==== Data section ====

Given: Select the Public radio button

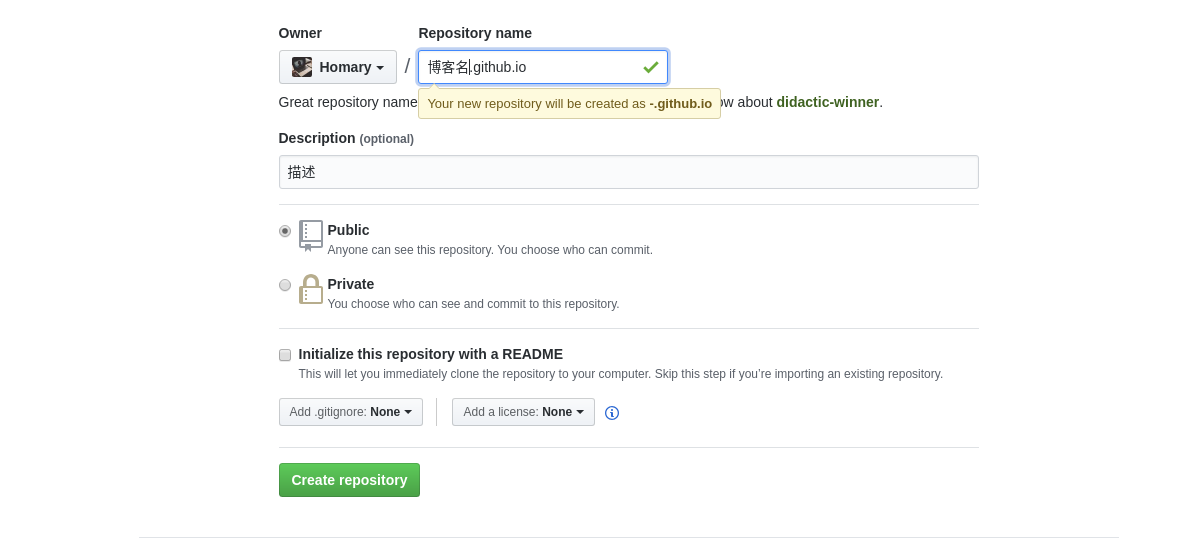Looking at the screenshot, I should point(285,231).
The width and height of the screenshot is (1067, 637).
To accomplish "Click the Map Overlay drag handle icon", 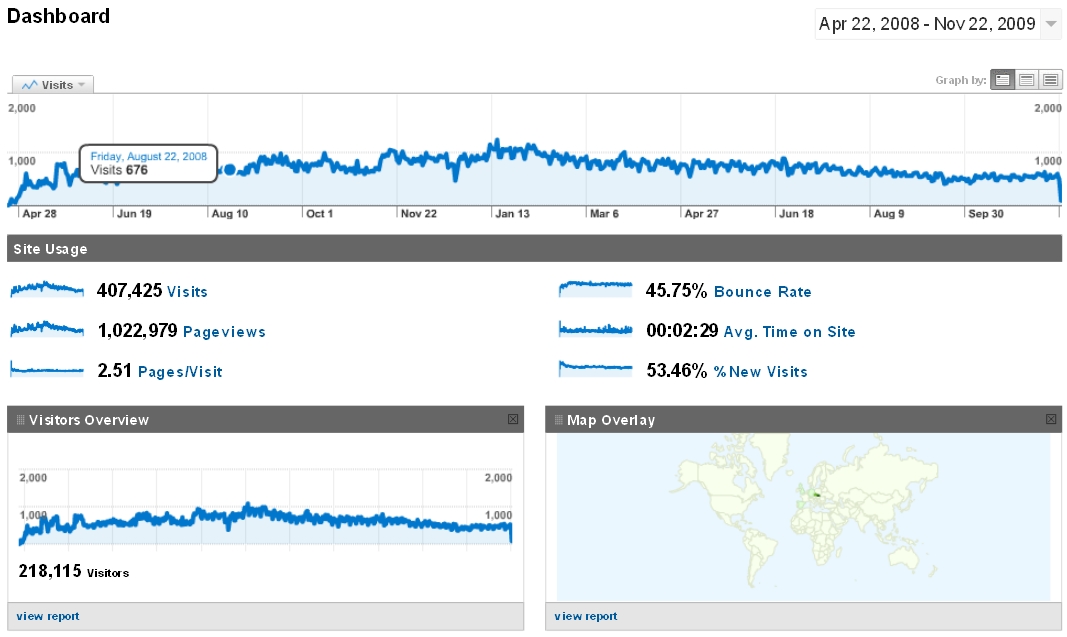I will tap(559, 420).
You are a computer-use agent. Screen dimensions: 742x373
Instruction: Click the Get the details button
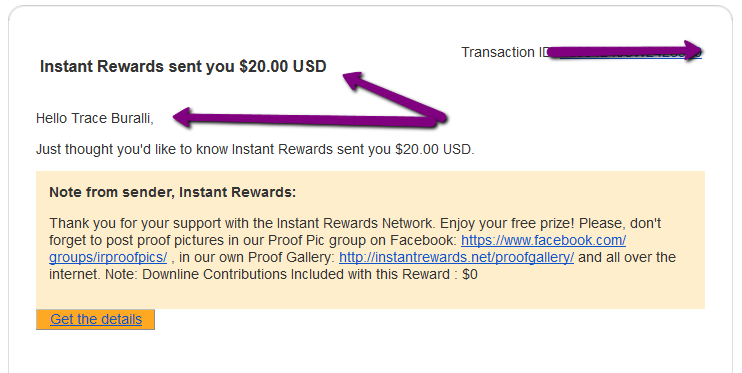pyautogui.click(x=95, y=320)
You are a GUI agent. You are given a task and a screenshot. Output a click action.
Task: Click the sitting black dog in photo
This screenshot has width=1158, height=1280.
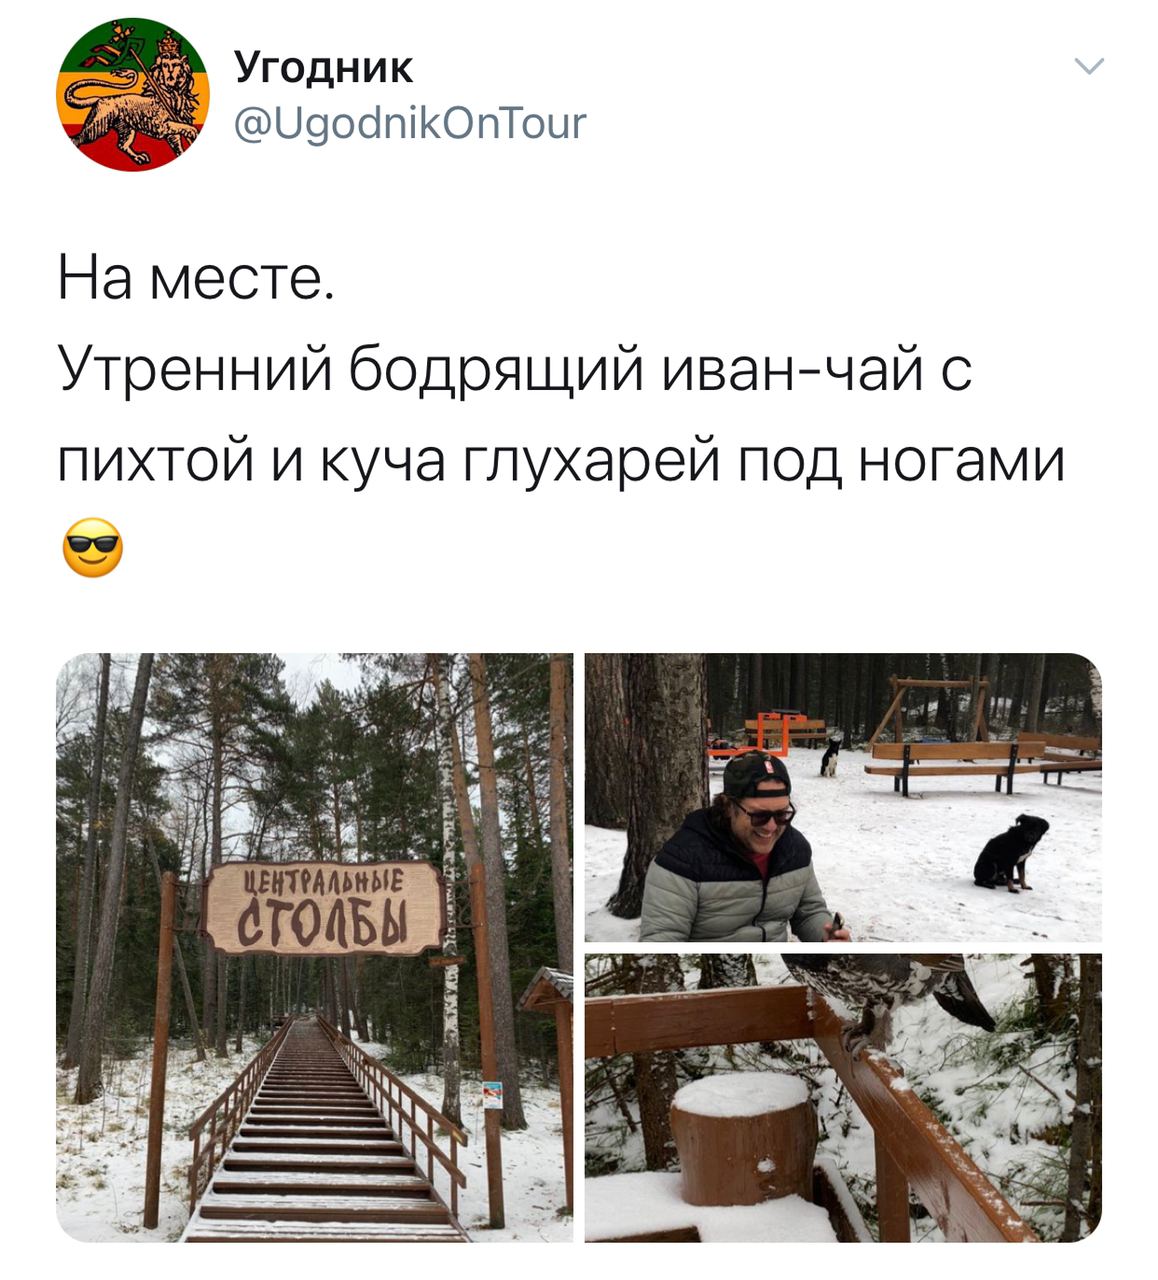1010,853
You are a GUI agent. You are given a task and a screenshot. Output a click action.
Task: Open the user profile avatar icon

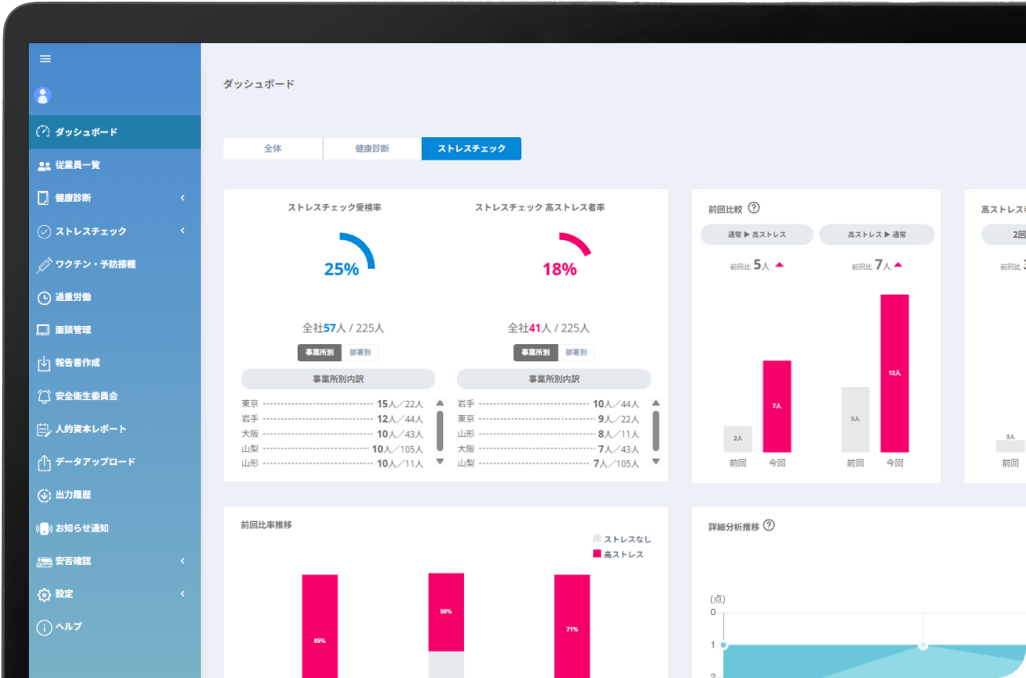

====

- _Action item_:
The copy should start at the line that contains "Task: Click the sitting black dog in photo", end at the last line of the entries above, and match each line exactly, with pictures dropped.

- _Exercise result_:
Task: Click the sitting black dog in photo
This screenshot has width=1158, height=1280.
1010,853
You are a GUI agent. You are given a task and a screenshot. Output a click action.
Task: Open the user profile avatar icon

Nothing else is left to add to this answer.